*** Opening of Extracted information ***

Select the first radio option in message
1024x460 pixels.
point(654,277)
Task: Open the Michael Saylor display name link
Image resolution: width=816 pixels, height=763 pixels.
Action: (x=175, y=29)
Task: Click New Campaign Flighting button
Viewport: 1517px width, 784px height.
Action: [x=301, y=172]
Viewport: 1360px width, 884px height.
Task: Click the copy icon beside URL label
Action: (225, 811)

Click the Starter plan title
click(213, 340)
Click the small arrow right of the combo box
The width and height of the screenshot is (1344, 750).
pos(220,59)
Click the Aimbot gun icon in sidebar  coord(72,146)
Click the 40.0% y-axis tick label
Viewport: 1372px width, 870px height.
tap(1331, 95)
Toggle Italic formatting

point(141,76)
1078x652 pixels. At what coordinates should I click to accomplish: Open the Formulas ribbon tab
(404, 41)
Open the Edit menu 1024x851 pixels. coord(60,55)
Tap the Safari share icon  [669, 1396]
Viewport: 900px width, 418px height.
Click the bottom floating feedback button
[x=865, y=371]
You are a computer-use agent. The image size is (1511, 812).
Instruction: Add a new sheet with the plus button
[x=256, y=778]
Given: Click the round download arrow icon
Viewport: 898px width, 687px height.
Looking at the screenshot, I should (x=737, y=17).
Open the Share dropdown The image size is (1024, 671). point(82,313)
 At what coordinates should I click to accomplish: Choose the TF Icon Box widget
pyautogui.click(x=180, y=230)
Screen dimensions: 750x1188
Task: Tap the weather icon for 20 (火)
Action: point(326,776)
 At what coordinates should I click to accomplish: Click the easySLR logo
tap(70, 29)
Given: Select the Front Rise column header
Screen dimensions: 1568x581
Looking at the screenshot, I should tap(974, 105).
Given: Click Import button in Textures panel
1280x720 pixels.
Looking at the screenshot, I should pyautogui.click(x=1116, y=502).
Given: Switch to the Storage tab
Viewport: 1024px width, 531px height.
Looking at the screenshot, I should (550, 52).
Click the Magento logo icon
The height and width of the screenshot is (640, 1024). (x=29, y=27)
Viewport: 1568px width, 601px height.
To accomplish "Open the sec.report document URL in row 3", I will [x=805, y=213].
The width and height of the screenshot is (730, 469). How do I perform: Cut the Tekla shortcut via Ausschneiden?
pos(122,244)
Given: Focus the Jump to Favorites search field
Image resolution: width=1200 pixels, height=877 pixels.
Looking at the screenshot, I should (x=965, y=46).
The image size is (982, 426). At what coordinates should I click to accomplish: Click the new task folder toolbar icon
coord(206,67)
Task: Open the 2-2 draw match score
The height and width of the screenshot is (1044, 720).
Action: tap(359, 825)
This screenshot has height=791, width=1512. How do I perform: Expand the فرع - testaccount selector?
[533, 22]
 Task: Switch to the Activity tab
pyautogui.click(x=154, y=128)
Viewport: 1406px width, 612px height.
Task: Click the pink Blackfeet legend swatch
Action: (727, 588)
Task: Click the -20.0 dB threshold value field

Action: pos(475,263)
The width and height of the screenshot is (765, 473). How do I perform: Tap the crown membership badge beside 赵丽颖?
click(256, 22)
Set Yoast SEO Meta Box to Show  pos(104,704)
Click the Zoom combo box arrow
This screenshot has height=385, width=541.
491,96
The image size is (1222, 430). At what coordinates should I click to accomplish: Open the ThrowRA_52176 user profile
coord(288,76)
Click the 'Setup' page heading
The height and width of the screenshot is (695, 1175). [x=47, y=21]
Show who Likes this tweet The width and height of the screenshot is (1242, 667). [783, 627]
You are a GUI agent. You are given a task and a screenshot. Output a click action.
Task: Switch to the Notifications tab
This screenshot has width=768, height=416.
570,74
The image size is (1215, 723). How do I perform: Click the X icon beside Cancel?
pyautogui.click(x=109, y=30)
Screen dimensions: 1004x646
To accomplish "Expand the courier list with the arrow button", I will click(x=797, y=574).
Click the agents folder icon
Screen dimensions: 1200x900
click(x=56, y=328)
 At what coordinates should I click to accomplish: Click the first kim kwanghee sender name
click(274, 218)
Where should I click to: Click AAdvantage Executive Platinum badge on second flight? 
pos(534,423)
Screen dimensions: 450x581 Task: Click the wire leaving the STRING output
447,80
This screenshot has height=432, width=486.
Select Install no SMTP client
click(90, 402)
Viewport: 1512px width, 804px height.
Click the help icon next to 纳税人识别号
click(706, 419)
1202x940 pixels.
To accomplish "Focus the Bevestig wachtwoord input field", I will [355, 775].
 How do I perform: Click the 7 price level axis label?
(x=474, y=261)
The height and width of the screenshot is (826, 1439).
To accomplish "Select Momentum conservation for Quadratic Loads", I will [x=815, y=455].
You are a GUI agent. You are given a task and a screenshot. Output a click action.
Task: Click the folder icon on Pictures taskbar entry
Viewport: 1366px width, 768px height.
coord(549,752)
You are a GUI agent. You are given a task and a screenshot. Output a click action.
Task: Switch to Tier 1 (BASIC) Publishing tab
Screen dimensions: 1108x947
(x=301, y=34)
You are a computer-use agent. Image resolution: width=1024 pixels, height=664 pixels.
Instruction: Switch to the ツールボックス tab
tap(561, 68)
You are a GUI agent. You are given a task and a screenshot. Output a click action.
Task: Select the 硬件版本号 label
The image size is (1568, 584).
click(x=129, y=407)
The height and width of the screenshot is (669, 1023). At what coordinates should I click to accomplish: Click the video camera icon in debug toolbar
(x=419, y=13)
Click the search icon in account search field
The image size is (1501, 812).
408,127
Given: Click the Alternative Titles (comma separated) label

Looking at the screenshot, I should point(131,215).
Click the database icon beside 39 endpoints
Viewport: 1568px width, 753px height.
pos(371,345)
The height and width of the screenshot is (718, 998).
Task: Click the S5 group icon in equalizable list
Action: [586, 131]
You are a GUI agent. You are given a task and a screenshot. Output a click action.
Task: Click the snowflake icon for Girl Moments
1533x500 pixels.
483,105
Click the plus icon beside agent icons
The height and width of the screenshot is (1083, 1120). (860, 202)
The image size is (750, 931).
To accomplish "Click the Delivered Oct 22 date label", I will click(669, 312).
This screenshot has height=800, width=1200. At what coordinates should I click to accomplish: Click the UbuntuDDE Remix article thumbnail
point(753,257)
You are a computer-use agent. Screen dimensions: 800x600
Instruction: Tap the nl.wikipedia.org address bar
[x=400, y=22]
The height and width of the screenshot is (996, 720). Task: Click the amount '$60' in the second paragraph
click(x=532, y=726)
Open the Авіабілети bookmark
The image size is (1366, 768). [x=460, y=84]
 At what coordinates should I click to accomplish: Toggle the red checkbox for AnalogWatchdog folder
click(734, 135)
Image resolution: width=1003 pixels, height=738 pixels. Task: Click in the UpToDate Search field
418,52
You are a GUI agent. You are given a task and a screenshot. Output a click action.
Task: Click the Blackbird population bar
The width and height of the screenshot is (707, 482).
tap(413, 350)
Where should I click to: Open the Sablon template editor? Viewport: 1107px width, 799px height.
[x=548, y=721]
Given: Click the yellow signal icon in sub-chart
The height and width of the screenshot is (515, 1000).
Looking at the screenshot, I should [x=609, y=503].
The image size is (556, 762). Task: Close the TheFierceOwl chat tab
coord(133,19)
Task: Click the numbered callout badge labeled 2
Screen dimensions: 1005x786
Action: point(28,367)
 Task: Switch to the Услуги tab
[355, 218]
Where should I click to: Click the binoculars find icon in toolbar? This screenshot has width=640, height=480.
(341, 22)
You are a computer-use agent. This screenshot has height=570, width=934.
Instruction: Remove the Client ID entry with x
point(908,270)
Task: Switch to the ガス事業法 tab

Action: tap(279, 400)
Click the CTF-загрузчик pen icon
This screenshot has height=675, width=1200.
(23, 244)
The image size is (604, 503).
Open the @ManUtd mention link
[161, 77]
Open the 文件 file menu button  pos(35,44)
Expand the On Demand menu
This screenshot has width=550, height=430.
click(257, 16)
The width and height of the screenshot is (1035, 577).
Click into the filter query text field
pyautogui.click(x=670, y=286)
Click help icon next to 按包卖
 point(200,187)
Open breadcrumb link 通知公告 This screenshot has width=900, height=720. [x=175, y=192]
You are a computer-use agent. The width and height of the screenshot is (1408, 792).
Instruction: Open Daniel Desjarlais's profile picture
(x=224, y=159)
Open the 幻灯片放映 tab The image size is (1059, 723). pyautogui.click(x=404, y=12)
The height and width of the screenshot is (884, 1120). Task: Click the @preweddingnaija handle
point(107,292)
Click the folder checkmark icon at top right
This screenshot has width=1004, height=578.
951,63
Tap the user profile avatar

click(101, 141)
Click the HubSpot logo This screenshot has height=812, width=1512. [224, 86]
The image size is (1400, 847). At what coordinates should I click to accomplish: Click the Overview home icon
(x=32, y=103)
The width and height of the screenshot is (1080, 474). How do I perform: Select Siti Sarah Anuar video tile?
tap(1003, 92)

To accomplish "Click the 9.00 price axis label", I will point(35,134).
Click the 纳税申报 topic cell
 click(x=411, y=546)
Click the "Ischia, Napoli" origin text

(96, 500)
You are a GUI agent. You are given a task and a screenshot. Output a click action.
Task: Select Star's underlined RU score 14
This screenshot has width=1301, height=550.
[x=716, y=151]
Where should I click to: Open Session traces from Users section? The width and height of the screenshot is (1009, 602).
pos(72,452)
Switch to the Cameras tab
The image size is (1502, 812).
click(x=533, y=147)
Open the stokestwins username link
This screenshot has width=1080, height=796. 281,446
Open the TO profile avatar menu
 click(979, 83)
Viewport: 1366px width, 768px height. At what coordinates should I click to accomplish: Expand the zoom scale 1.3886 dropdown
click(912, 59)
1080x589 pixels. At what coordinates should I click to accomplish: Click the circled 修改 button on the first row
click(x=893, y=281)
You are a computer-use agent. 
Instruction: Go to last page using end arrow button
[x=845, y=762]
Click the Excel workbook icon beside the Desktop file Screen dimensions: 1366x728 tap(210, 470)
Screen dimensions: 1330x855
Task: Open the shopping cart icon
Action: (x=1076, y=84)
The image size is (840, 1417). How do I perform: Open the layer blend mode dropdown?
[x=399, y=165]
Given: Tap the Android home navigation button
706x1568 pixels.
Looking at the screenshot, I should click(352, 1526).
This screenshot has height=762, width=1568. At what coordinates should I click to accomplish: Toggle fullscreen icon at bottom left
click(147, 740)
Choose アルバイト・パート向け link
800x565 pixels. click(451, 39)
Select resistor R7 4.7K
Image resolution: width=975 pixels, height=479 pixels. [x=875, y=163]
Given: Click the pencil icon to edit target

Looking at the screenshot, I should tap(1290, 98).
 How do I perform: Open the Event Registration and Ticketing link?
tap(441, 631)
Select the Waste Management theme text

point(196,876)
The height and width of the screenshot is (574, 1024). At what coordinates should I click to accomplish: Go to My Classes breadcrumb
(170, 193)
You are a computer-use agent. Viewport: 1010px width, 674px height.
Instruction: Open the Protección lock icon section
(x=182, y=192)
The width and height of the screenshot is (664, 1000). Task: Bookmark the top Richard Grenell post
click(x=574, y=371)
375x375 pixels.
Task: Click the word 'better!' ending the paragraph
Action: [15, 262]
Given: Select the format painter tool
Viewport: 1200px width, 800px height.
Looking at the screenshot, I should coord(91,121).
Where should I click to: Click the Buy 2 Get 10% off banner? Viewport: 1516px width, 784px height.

*** Close of Extracted information ***

Your answer should be exactly the lines of the data above, from the first through the line containing "You are a computer-use agent. The image".

_The answer_
Select the first radio option in message
1024x460 pixels.
point(654,277)
Task: Open the Michael Saylor display name link
Image resolution: width=816 pixels, height=763 pixels.
Action: (x=175, y=29)
Task: Click New Campaign Flighting button
Viewport: 1517px width, 784px height.
Action: [x=301, y=172]
Viewport: 1360px width, 884px height.
Task: Click the copy icon beside URL label
Action: (225, 811)

Click the Starter plan title
click(213, 340)
Click the small arrow right of the combo box
The width and height of the screenshot is (1344, 750).
pos(220,59)
Click the Aimbot gun icon in sidebar  coord(72,146)
Click the 40.0% y-axis tick label
Viewport: 1372px width, 870px height.
tap(1331, 95)
Toggle Italic formatting

point(141,76)
1078x652 pixels. At what coordinates should I click to accomplish: Open the Formulas ribbon tab
(404, 41)
Open the Edit menu 1024x851 pixels. coord(60,55)
Tap the Safari share icon  [669, 1396]
Viewport: 900px width, 418px height.
Click the bottom floating feedback button
[x=865, y=371]
You are a computer-use agent. The image size is (1511, 812).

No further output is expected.